BEGIN PROVIDED DATA
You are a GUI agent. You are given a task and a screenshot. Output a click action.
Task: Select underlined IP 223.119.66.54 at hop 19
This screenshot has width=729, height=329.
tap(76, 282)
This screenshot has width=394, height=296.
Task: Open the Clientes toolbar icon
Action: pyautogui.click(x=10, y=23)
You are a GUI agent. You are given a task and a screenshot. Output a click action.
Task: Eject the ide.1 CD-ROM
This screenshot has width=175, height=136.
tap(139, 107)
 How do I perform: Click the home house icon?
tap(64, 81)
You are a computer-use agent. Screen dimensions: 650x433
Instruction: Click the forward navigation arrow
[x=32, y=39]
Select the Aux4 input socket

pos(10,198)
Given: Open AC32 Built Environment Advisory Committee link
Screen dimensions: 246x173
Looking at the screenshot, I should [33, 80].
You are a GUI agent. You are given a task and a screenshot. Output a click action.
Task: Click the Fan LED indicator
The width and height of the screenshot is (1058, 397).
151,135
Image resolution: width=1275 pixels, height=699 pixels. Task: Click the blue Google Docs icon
END PROVIDED DATA
* WHAT THE TASK REQUIRES: An exact copy of every entry above is required.

* EXERCISE SOLUTION:
You are a GUI agent. You are given a task and a screenshot. Output a click action.
Task: Select underlined IP 223.119.66.54 at hop 19
This screenshot has width=729, height=329.
tap(76, 282)
This screenshot has width=394, height=296.
Task: Open the Clientes toolbar icon
Action: pyautogui.click(x=10, y=23)
You are a GUI agent. You are given a task and a screenshot. Output a click action.
Task: Eject the ide.1 CD-ROM
This screenshot has width=175, height=136.
tap(139, 107)
 How do I perform: Click the home house icon?
tap(64, 81)
You are a computer-use agent. Screen dimensions: 650x433
Instruction: Click the forward navigation arrow
[x=32, y=39]
Select the Aux4 input socket

pos(10,198)
Given: Open AC32 Built Environment Advisory Committee link
Screen dimensions: 246x173
Looking at the screenshot, I should [33, 80].
You are a GUI agent. You are given a task and a screenshot. Output a click action.
Task: Click the Fan LED indicator
The width and height of the screenshot is (1058, 397).
151,135
Image resolution: width=1275 pixels, height=699 pixels. Task: Click the blue Google Docs icon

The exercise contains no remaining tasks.